**TASK INSTRUCTIONS**
Lines from the listing that hold the string "agent" are what you should return.

Content starts

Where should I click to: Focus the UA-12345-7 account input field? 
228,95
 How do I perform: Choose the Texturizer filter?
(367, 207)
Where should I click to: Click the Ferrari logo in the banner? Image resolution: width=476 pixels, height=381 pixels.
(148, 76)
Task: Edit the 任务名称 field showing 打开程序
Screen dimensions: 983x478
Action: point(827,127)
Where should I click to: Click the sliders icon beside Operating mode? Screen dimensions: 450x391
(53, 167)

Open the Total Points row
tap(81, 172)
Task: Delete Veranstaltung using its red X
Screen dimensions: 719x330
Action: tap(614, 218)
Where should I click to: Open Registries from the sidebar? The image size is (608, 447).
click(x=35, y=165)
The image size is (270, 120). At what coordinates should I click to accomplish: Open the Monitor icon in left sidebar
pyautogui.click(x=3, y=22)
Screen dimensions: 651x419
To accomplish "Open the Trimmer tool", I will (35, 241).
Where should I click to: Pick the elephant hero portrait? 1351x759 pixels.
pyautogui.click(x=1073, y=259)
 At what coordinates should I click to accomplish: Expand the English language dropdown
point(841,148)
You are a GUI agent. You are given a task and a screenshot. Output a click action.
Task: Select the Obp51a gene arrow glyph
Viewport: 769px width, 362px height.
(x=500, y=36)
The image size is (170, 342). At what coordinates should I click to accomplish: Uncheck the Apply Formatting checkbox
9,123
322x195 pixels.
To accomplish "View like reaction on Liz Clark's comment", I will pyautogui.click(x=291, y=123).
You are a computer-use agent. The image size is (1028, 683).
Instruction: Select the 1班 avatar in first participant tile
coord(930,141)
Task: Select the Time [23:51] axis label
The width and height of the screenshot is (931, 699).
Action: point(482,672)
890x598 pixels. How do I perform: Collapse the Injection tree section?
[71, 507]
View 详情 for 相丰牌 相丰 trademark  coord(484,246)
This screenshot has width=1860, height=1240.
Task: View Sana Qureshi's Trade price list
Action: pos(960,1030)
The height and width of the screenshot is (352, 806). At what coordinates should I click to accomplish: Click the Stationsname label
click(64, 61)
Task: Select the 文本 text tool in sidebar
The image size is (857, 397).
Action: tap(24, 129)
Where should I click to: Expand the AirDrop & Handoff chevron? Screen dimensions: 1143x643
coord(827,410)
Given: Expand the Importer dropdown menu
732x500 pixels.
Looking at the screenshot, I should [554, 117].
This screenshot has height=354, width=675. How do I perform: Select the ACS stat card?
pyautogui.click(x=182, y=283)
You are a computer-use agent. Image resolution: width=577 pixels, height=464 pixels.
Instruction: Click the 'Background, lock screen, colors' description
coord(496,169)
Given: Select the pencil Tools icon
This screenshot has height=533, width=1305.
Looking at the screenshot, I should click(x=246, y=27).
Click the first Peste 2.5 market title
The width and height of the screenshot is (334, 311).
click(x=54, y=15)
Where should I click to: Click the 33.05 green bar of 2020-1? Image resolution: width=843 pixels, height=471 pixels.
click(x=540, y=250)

Content ends

**TASK RESULT**
You are a GUI agent. You are given a task and a screenshot. Output a click action.
You are a computer-use agent. The image size is (1028, 683).
You are a computer-use agent. Image resolution: width=577 pixels, height=464 pixels.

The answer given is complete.